AIM OF THE EXERCISE ▸
Copy the lines below word for word, leaving out the pictures.

========================================

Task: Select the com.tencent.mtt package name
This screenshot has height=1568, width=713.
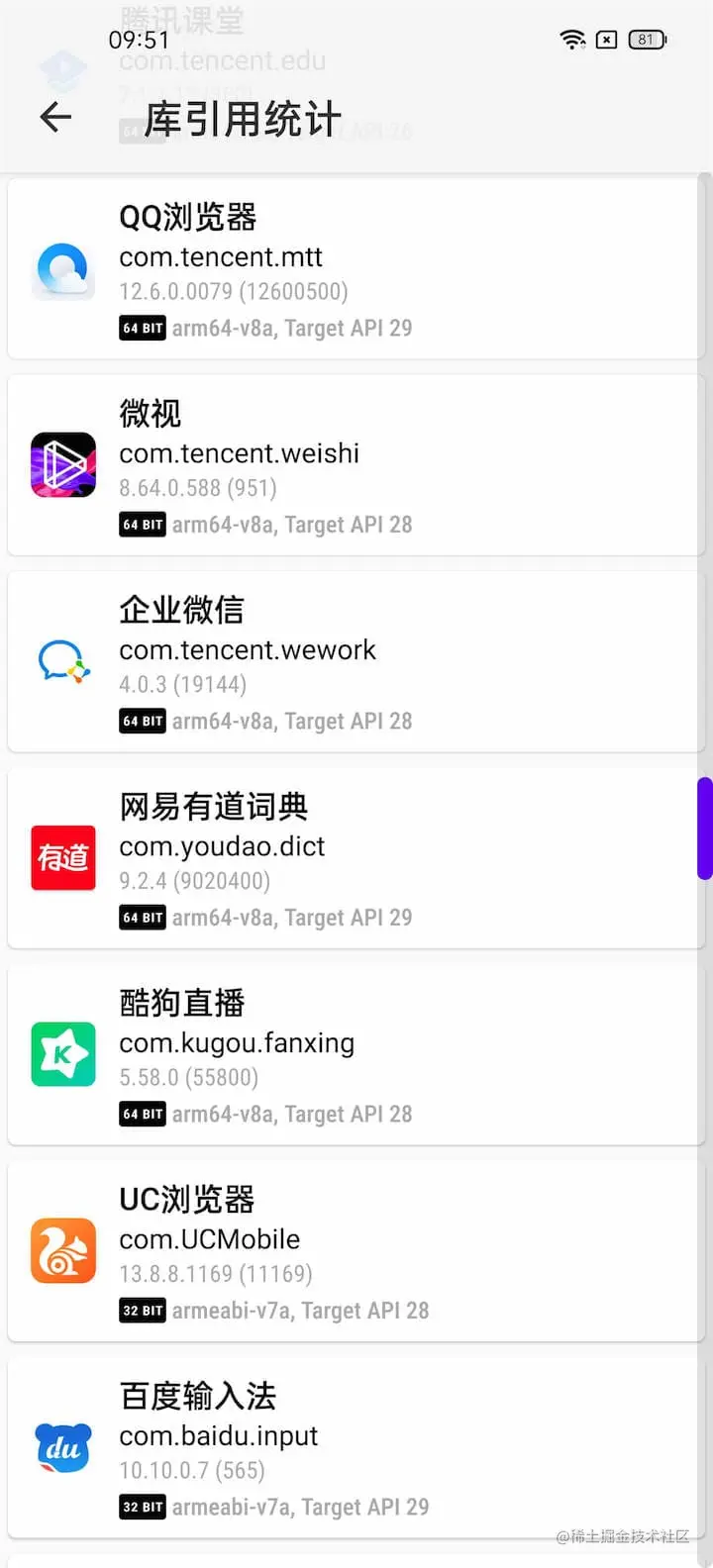Action: click(220, 257)
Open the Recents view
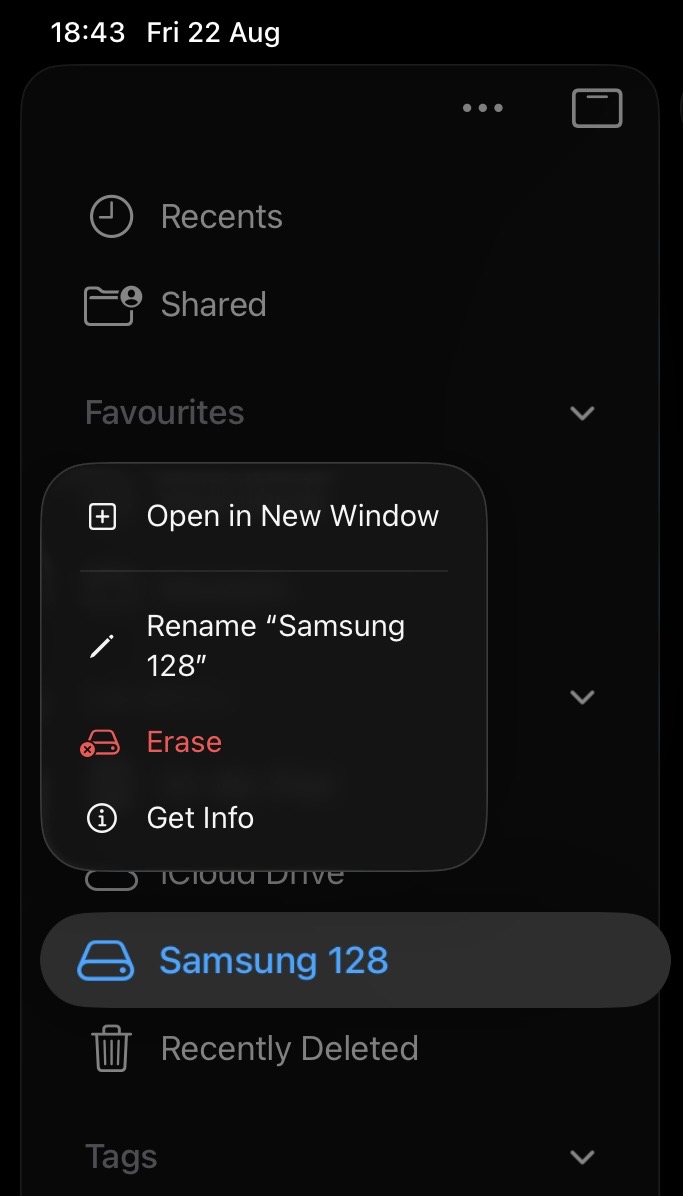 (221, 217)
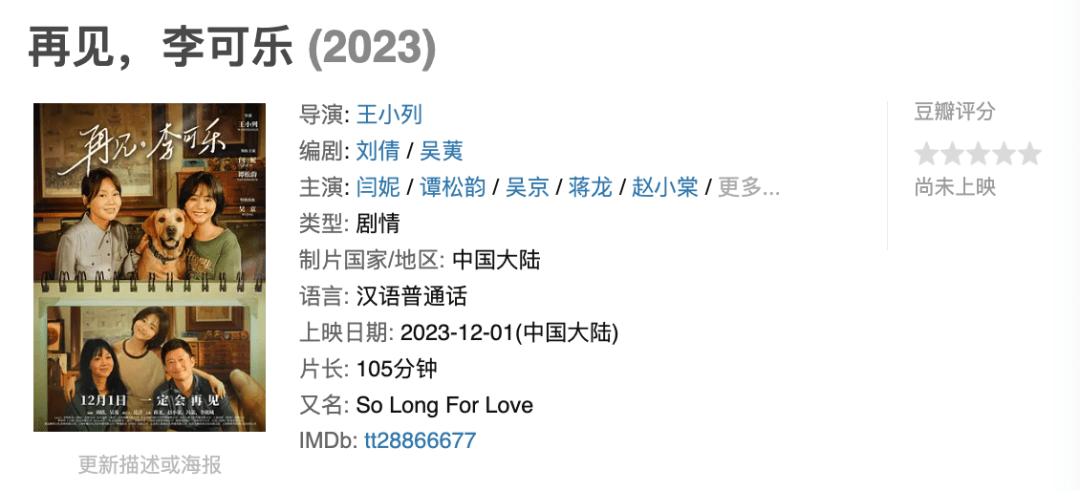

========================================

OUTPUT OF THE TASK ▸
Task: Select the com.tencent.mtt package name
This screenshot has height=1568, width=713.
Action: click(220, 257)
Open the Recents view
 (221, 217)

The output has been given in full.